30 Nov 2021
Bulletproof TLS Newsletter is a free periodic newsletter bringing you commentary and news surrounding SSL/TLS and Internet PKI, designed to keep you informed about the latest developments in this space. Received monthly by more than 50,000 subscribers. Written by Hanno Böck.
Future quantum computers could break all public key cryptosystems that are in mainstream use today. This has led to the development of new cryptographic algorithms that are believed to be resistant against quantum attacks. The US National Institute of Standards and Technology (NIST) is currently running a competition to develop such quantum-resistant algorithms and it is expected that within the coming years standards for these post-quantum cryptosystems will become available.
Previous experiments with post-quantum cryptography, which we have covered often in this newsletter, usually focused on the key exchange. While post-quantum key exchanges are somewhat larger and slower than today’s elliptic curve key exchanges, the overhead is believed to be manageable. However, signatures are more challenging.
All post-quantum signatures currently discussed have much larger signatures, larger public keys, or both. Some of them are also significantly slower than today’s cryptography. Cloudflare recently published data from experiments that it ran on such larger TLS handshake messages.

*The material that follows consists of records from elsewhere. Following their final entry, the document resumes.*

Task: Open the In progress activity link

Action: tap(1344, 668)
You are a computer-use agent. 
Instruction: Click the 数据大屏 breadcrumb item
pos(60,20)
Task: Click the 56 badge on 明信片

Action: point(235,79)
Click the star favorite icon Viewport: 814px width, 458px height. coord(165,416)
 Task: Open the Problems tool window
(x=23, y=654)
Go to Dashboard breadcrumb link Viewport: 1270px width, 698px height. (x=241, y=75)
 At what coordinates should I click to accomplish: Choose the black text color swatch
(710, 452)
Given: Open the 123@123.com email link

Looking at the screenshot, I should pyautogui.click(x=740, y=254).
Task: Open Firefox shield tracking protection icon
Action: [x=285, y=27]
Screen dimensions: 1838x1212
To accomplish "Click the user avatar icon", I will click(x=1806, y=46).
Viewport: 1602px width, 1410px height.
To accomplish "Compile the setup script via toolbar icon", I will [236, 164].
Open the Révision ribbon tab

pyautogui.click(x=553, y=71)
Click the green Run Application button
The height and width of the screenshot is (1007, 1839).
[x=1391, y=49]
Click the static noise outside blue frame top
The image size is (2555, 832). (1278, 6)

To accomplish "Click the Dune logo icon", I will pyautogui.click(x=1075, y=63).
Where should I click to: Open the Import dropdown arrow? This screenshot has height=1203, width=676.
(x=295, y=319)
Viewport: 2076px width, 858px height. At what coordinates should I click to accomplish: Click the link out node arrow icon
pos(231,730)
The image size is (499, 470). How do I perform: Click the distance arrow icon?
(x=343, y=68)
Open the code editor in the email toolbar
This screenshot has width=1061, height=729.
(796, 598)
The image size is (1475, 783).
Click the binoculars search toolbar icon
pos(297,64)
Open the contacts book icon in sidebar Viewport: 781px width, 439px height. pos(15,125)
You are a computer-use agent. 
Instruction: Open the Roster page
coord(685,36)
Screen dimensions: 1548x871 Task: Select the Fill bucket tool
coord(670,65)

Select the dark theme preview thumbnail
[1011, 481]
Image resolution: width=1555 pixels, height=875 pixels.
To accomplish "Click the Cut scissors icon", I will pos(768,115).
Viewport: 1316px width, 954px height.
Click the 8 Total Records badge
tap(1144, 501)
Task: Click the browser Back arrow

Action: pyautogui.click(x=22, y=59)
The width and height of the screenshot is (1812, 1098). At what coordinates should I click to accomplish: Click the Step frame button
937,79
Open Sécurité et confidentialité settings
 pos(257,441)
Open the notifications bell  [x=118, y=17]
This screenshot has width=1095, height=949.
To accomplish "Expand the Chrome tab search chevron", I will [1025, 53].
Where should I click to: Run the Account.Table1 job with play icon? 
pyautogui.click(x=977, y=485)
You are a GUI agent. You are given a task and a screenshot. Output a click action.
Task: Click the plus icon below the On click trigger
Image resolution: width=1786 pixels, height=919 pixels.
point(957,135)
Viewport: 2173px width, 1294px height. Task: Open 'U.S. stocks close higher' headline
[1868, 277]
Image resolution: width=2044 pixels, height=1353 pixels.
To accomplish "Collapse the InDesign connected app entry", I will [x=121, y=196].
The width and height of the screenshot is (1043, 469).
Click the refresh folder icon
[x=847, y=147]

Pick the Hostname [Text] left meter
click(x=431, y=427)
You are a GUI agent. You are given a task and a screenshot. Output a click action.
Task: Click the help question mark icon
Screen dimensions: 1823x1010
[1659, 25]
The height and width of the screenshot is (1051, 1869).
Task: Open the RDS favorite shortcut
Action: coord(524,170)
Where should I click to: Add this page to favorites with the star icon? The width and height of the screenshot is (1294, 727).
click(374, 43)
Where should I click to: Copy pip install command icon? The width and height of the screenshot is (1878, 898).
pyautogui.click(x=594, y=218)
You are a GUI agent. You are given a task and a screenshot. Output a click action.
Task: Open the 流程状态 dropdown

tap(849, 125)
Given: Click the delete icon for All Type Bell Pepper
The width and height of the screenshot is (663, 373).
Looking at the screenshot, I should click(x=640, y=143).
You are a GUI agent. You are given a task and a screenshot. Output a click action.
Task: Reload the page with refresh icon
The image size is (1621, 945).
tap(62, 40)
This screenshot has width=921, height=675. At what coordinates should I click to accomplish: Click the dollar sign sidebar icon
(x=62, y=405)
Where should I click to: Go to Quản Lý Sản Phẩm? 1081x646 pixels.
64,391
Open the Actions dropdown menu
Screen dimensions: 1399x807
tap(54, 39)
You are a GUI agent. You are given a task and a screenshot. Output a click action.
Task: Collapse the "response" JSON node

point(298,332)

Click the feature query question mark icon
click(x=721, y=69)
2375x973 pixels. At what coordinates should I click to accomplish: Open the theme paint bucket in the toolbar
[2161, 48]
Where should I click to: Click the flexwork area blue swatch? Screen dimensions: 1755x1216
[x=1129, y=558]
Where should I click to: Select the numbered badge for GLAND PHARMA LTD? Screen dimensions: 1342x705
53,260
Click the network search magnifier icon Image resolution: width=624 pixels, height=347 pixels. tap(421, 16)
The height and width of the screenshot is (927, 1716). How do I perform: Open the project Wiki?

Modern TLS uses a lot of signatures, which has often been ignored in previous papers that analyzed post-quantum signatures in TLS. A common handshake will usually have six signatures (two in the certificates, one for OCSP stapling, two for Certificate Transparency SCTs, and one to sign the handshake).
Using any of the existing post-quantum signature proposals as a drop-in replacement is challenging. The Cloudflare experiment comes to the conclusion that going beyond nine kilobytes in ServerHello would add significant performance issues. This would only be possible with the smallest of the proposed signature schemes, called Falcon. But Falcon comes with challenges in regard to constant time implementation and side-channel attacks.
It is possible to conceive of ways to change the TLS protocol so that it can require fewer signatures. For example, the KEMTLS proposal would eliminate the handshake signature. Intermediate certificates could be cached. Certificate revocation via OCSP and OCSP stapling has never worked very well, and browsers have moved to using centralized revocation lists like Mozilla’s CRLset. Some signatures could be replaced by stateful signature schemes.
But each of these ideas requires rethinking how TLS works on sometimes very fundamental levels. And major changes in the TLS ecosystem come with their own challenges.